By Anne Harpham
There frequently are stories in the paper that make readers shake their heads over a stupid decision, an injustice or missed opportunities.
Too often, they are things readers can do little about directly and immediately except complain.
But every so often a story comes along that gives readers an opportunity to make a difference.
One was Will Hoover's Page One story April 4 about Waialua High School's robotics team's success in regional competition and its inability to travel to the national competition because of a lack of money. Despite appeals to various companies, it couldn't come up with the $30,000 needed to get to the national competition in Florida. The team had won the right to go to nationals by placing first in the regional competition.
Hoover told their story on a Thursday and by Friday, Susan Harada of Castle & Cooke Hawai'i was rallying support from her company and others. The robotics team will now go to nationals.
Harada's generosity is the latest example of how people respond to stories of those who need help. For example, the community has been generous to families who need help with medical bills or are looking for bone marrow donors.
Believe it or not, reporters get a good measure of satisfaction out of those "feel-good" stories. It isn't just uncovering a scandal or breaking a major story that drives us.
And quite often these are stories about a problem on a deeper level. Harada and others were able to solve Waialua High School's immediate problem. But as an editorial last week pointed out, there needs to be a program in place to make sure that public school students do not miss out on these kinds of opportunities.
A newspaper needs to shine a light in all areas of the community focusing not only on the large issues, but also on the closer-to-home issues. It is mostly thanks to Harada, Castle & Cooke and other companies that the Waialua robotics team will go to Florida at the end of this month. But it makes us feel good to have played a small role in helping to make it happen.
Hoover said that when he wrote the story he didn't think there was any chance the team would go to nationals. Indeed, the story said that even if an 11th-hour sponsor came through it was too late because the team had told FIRST Robotics Competition officials they wouldn't be going.

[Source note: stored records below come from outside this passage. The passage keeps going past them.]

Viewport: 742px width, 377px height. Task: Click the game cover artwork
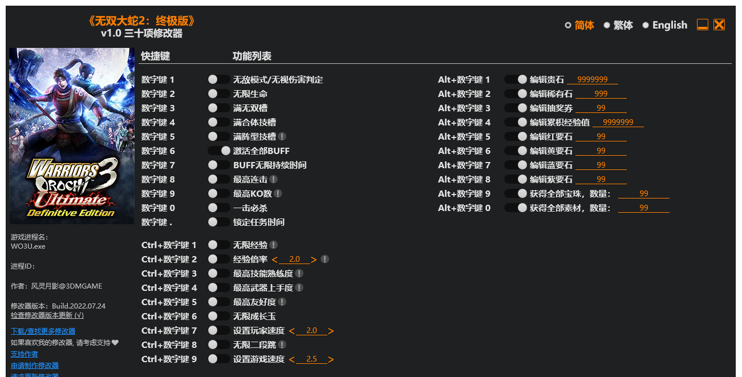(72, 136)
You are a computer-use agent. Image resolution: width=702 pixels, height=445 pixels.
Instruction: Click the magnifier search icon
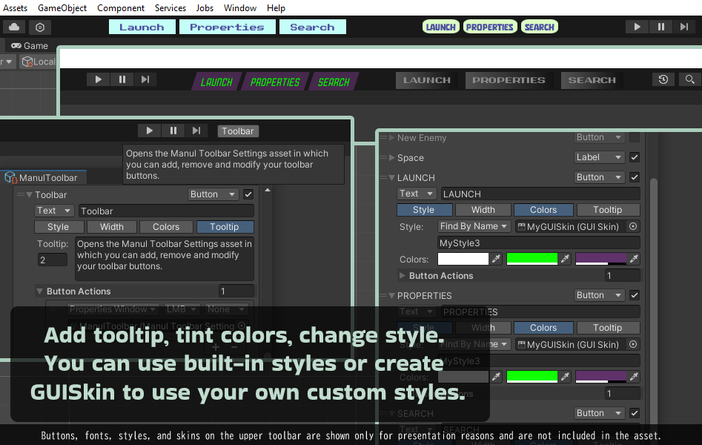689,80
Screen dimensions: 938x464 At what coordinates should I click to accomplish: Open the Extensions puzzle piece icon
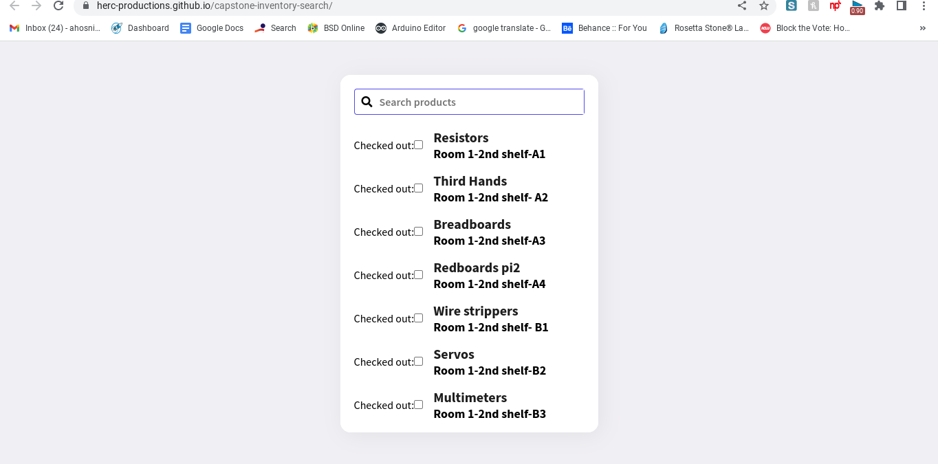pos(879,5)
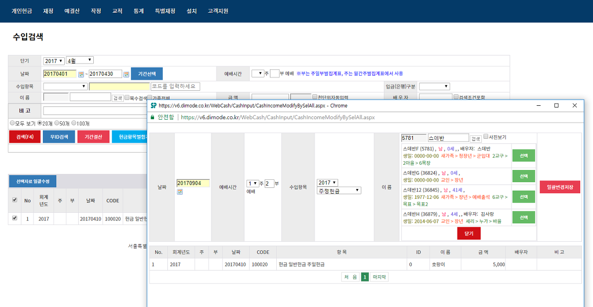
Task: Click the calendar icon below 20170904 in popup
Action: pos(180,191)
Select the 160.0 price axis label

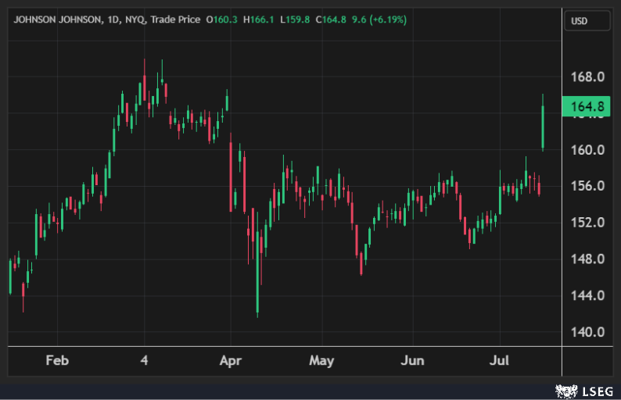click(x=587, y=150)
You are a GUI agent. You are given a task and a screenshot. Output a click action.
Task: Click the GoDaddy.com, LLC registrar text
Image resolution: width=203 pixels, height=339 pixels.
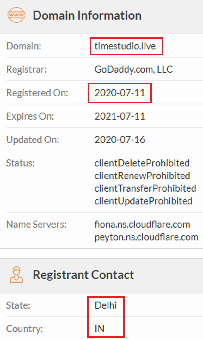click(x=133, y=69)
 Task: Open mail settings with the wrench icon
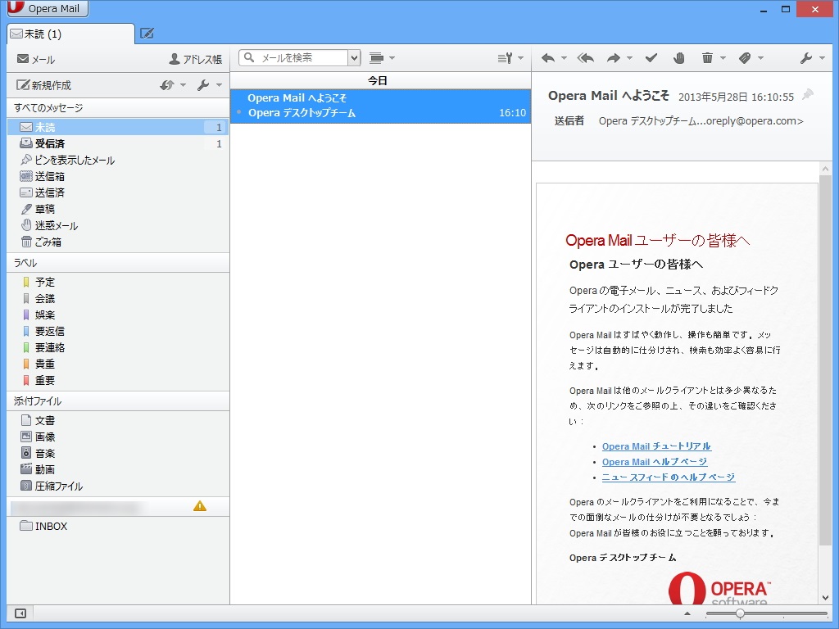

But neither Hoover nor the school factored in Harada and her dream to make it happen. Because she came through, the national competition was willing to be flexible on its deadlines and the people who wanted to help were willing to raise $30,000 in two days.
"We do stories all the time about bad, troubling, controversial or tragic news," Hoover said. "That's the responsibility of the news business to inform the public of matters they need to know about even though those matters are often unpleasant.
"It's not often that a genuine 'good' news story like this comes along. So from that standpoint, it was a pleasant surprise."